• [WHAT IS BEING ASKED]
Search the entries below for the string "Given" and copy the lines that hold it.

• [RECORDS TO USE]
◇ ◇ ◇ ◇

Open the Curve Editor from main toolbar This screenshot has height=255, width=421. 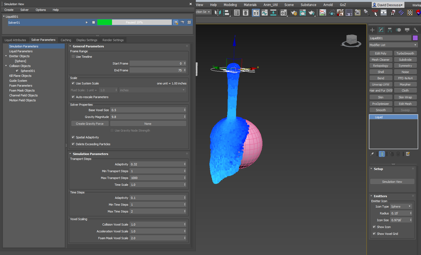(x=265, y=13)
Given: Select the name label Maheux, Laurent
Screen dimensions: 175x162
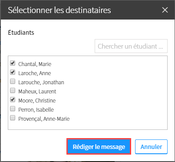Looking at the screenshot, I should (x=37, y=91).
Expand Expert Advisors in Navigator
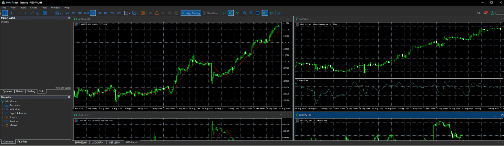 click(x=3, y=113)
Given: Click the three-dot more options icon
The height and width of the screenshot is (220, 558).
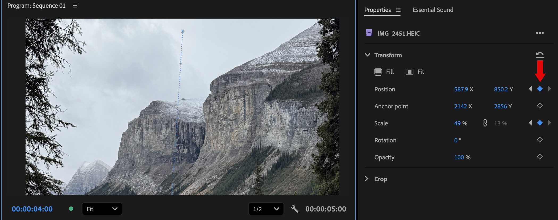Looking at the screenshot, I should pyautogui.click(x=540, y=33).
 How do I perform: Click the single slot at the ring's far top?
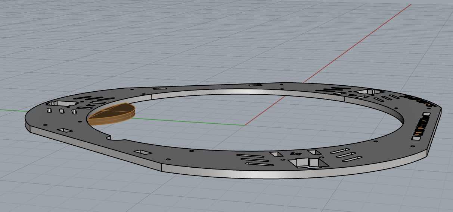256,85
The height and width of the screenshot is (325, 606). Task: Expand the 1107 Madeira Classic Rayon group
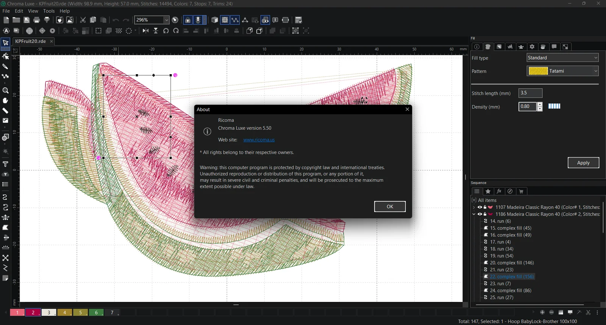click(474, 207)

◇ ◇ ◇ ◇

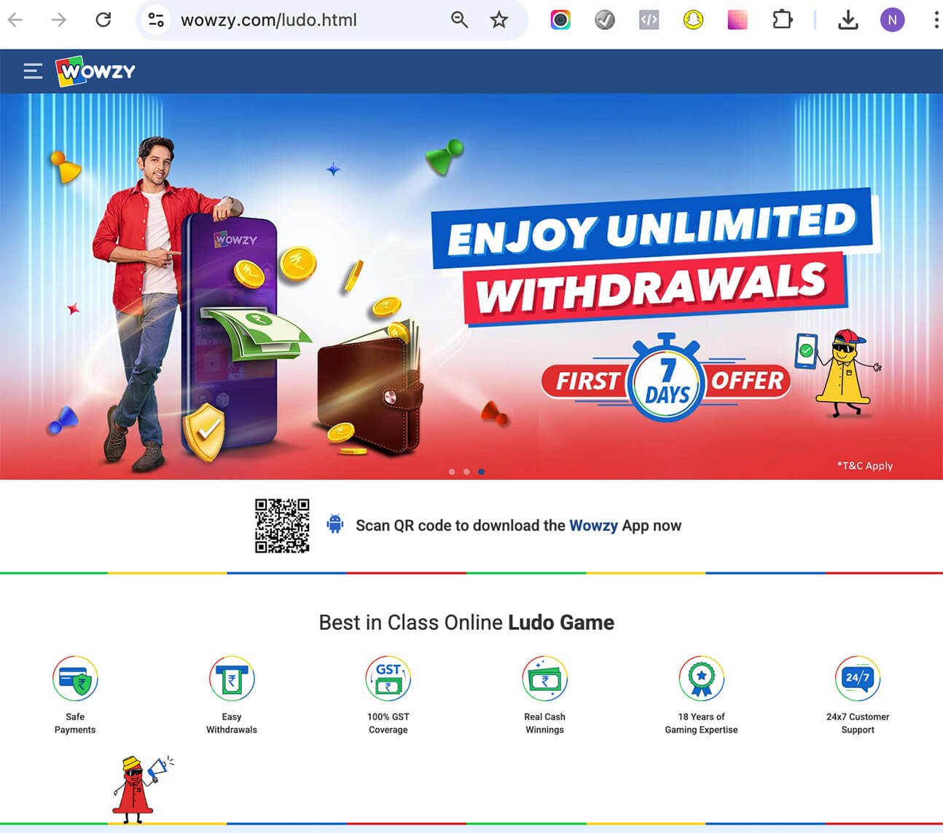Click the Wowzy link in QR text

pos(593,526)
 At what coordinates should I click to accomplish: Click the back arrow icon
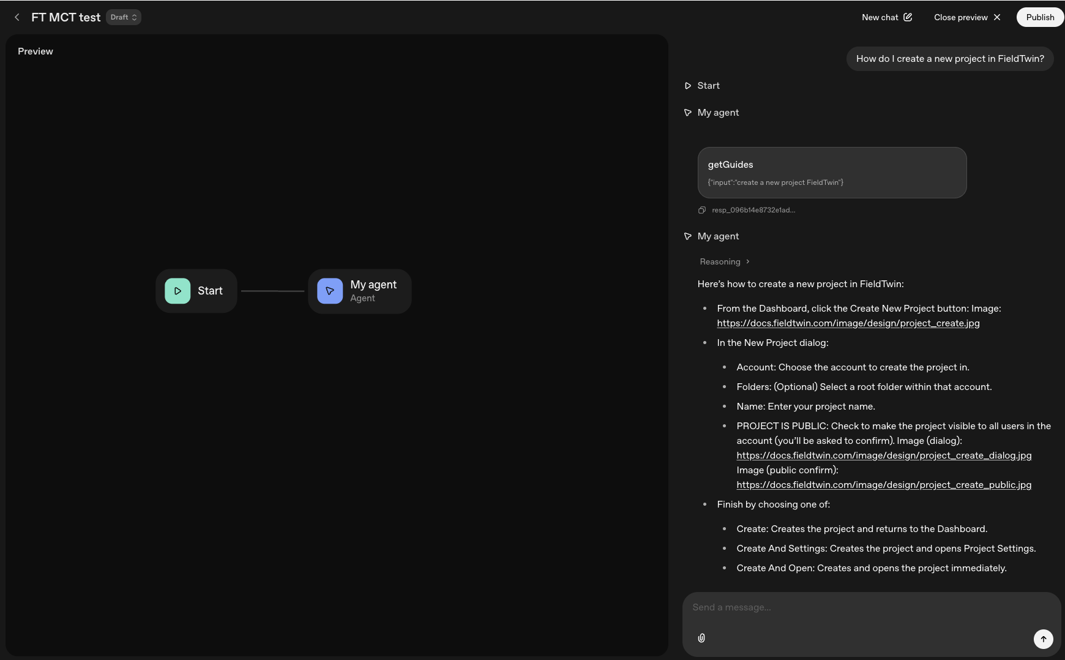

◇ ◇ ◇ ◇

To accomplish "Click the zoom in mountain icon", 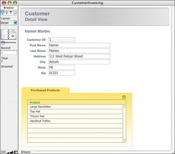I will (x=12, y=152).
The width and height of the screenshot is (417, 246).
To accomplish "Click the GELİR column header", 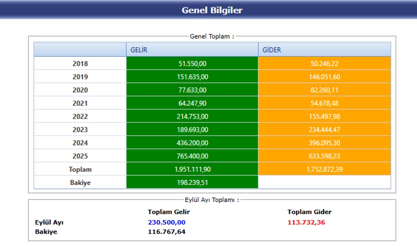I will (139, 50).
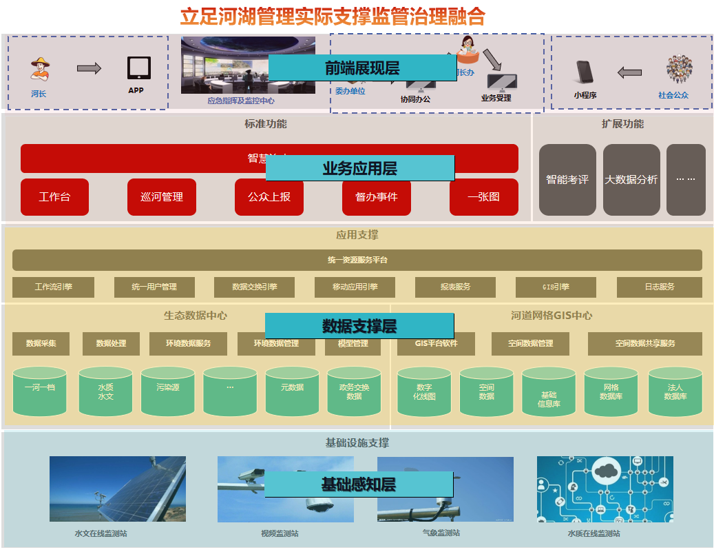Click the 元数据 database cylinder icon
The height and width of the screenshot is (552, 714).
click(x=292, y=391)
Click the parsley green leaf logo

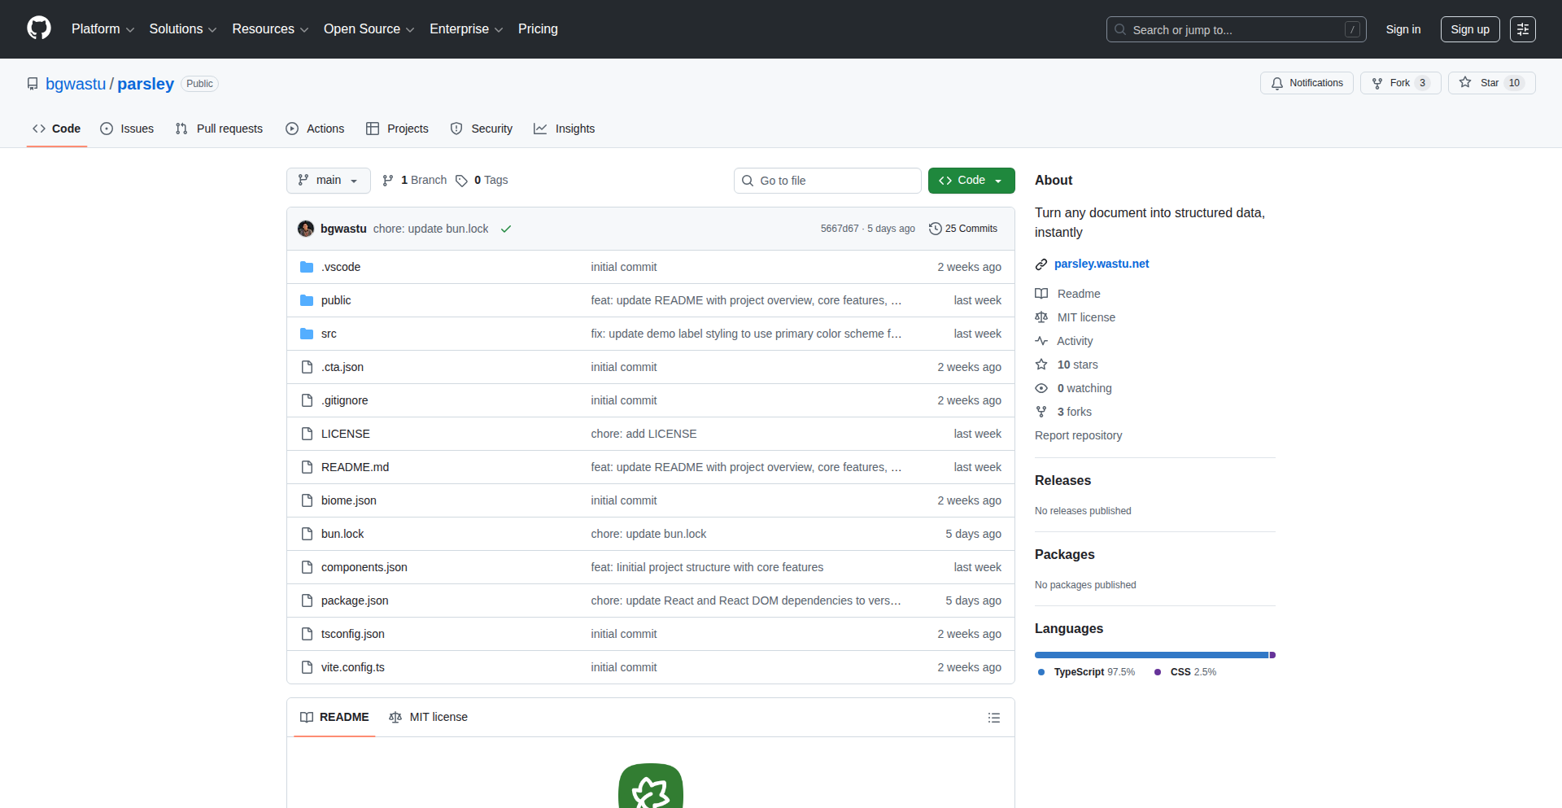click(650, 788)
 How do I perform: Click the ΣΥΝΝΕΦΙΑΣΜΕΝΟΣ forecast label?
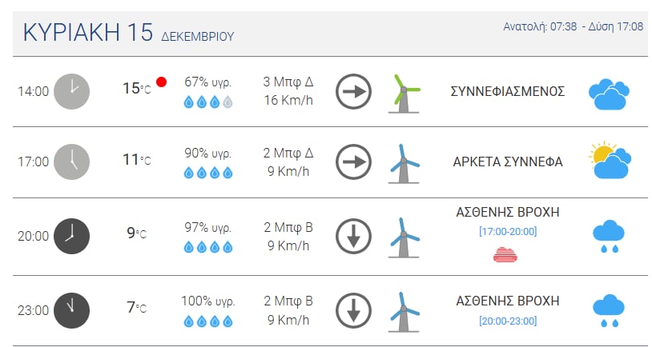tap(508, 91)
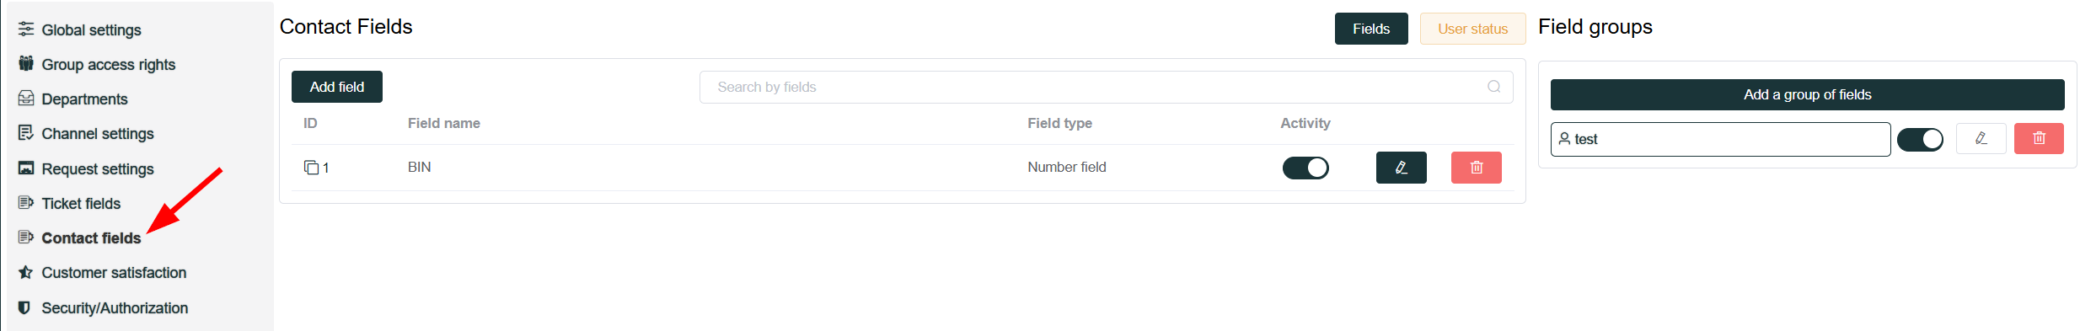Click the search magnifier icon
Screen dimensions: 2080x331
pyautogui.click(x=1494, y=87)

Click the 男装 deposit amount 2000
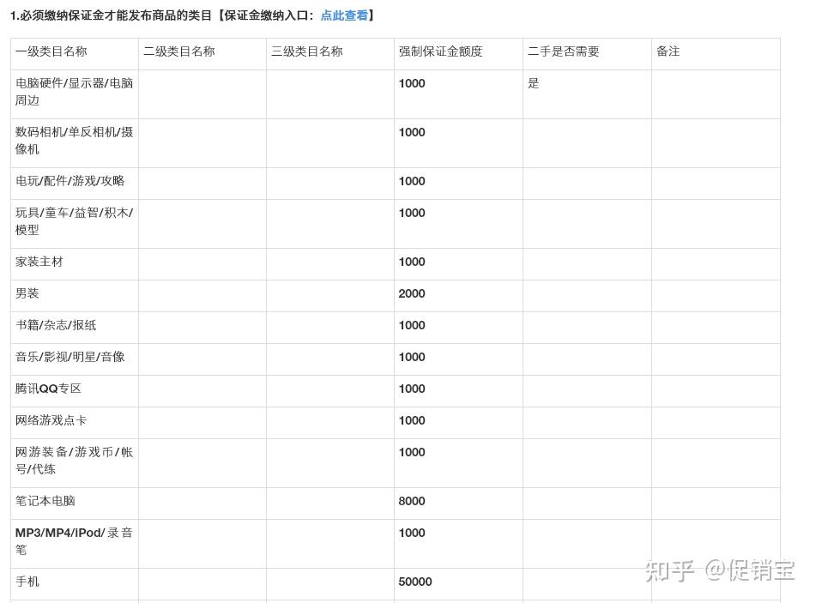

◇ ◇ ◇ ◇

• [WRITTEN REPLY]
Given: Select the name label Maheux, Laurent
Given: Click the three-dot more options icon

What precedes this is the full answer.